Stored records
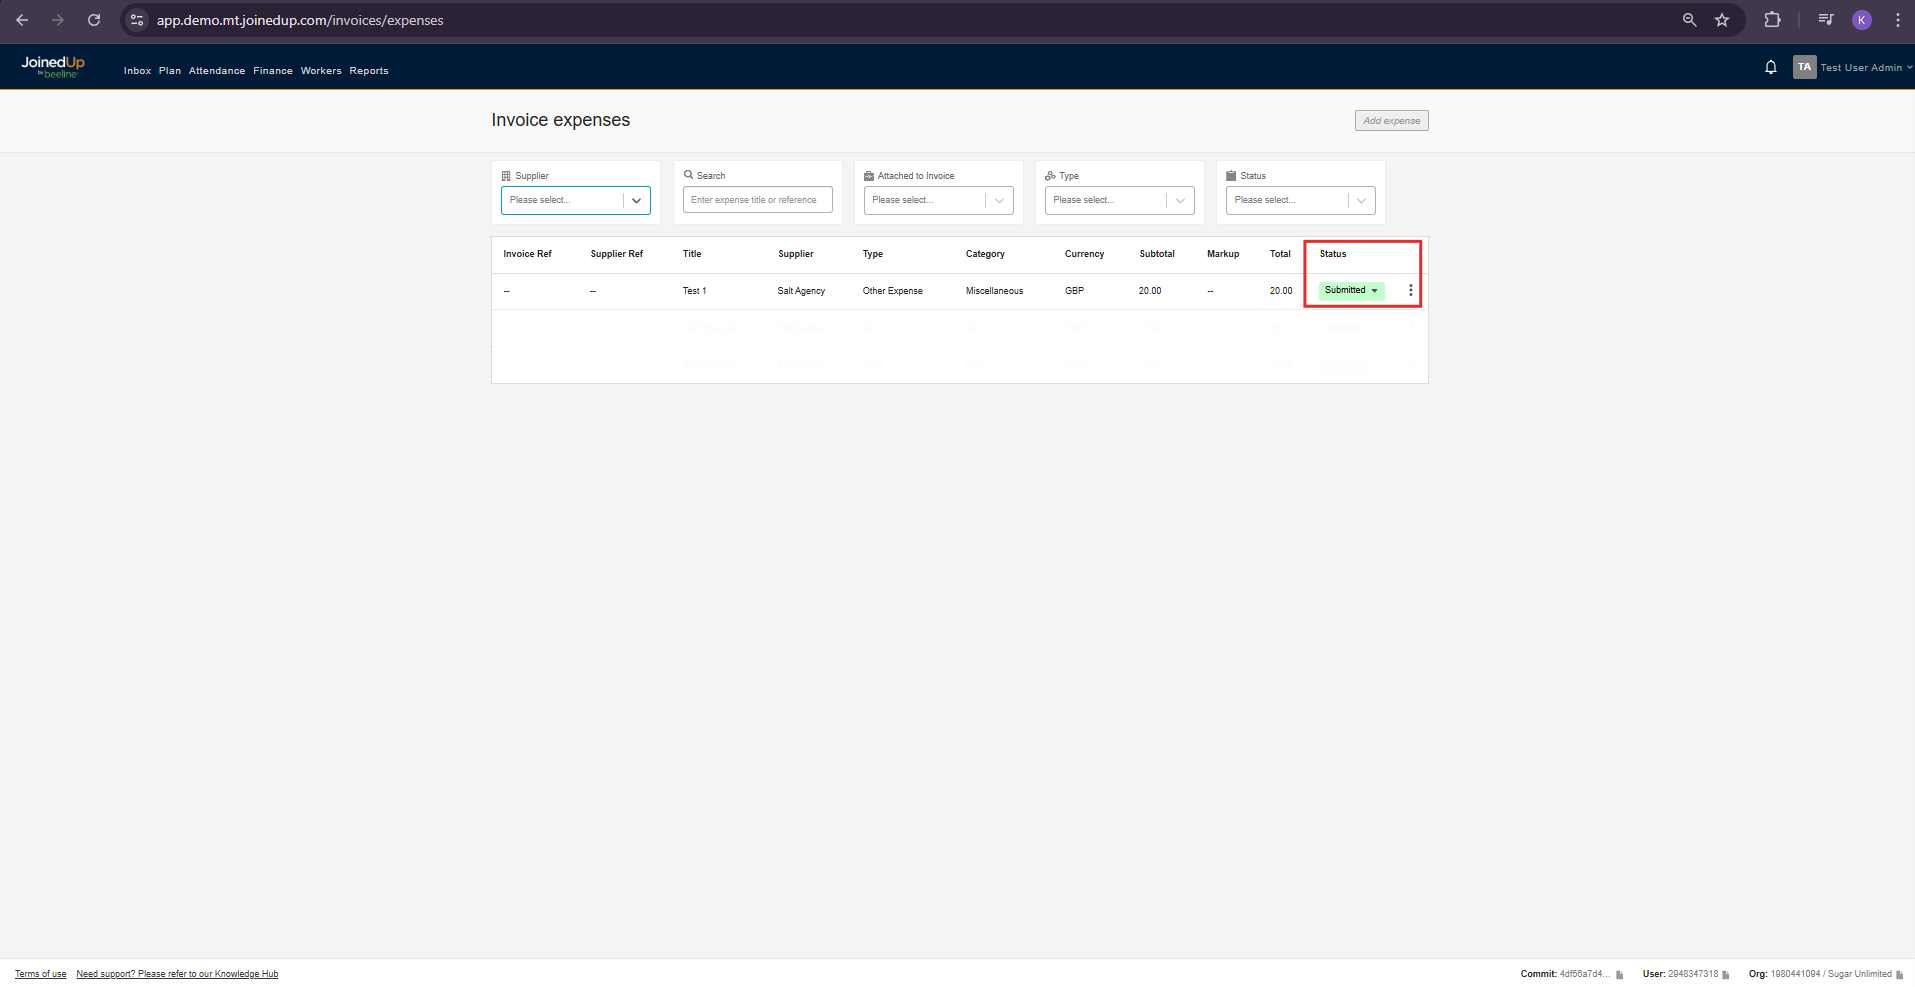Change the Submitted status on the Test 1 row
Screen dimensions: 1915x987
click(x=1350, y=290)
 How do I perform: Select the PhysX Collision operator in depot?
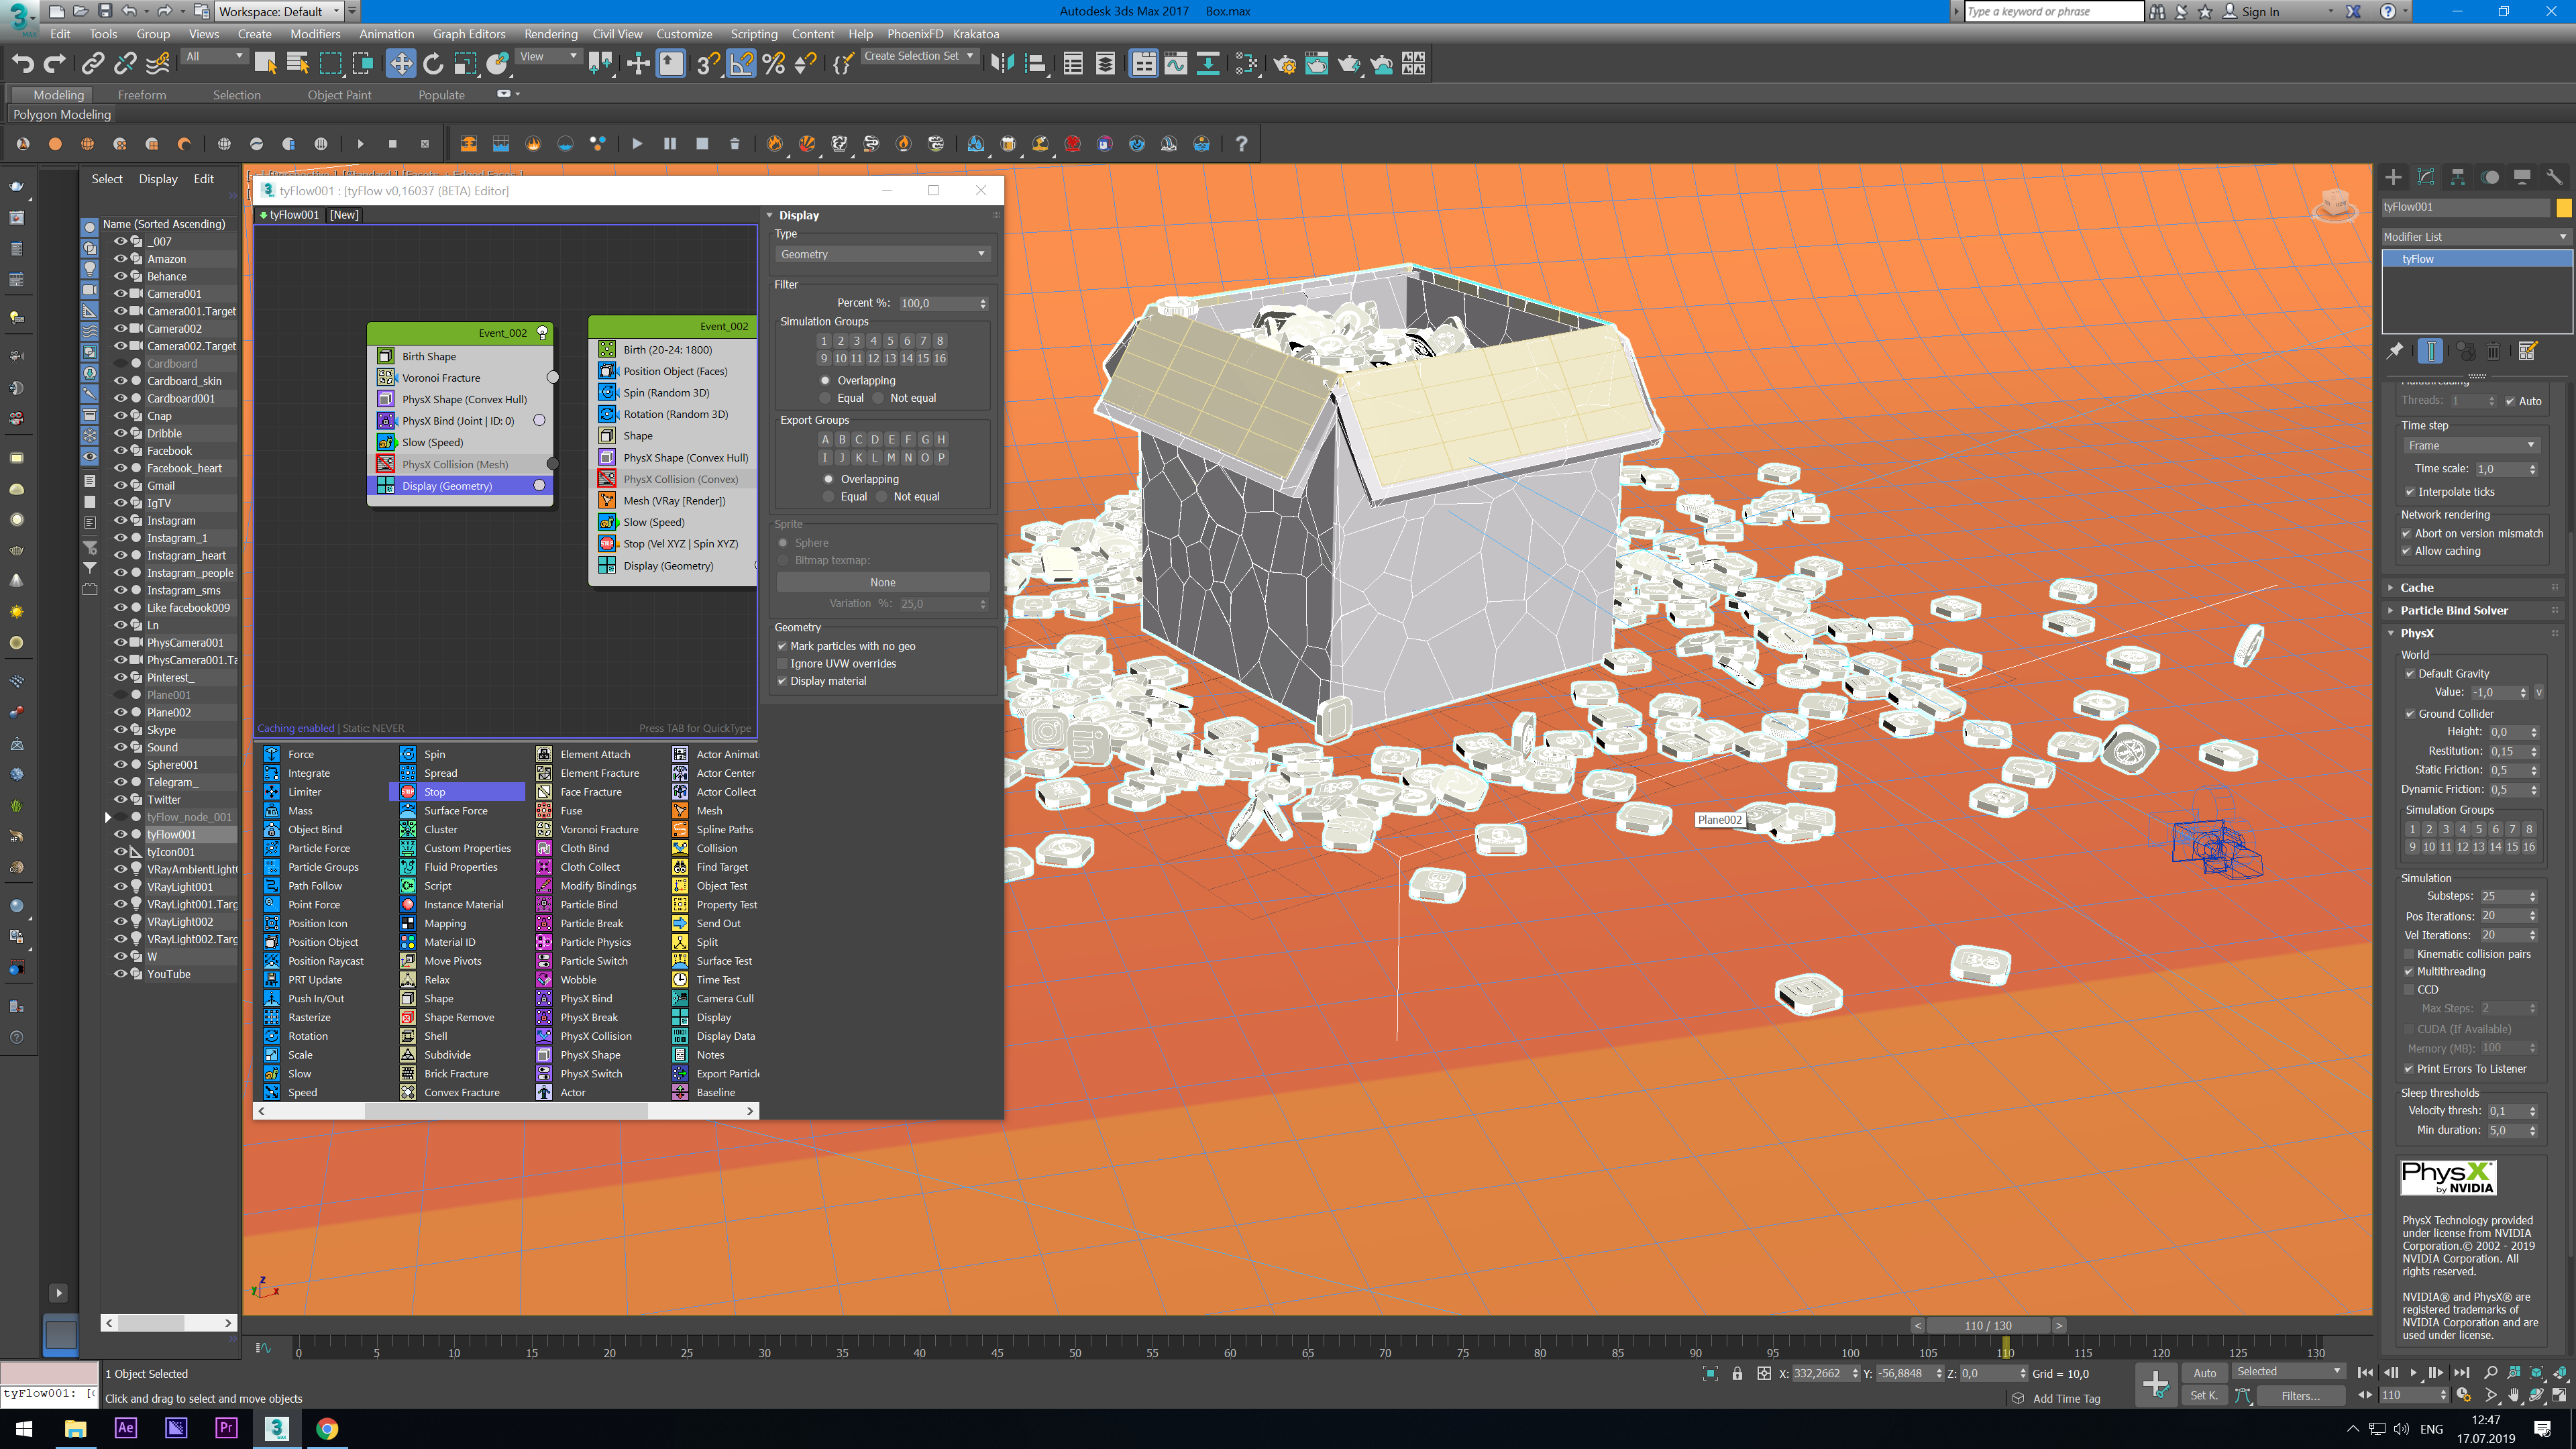coord(595,1036)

▶ _WHAT TO PRODUCE_: Pick out each line of the stored records that contains the string "Collision", matching case exactly, and copy those lines.

▶ _FULL OUTPUT_:
 How do I perform: Select the PhysX Collision operator in depot?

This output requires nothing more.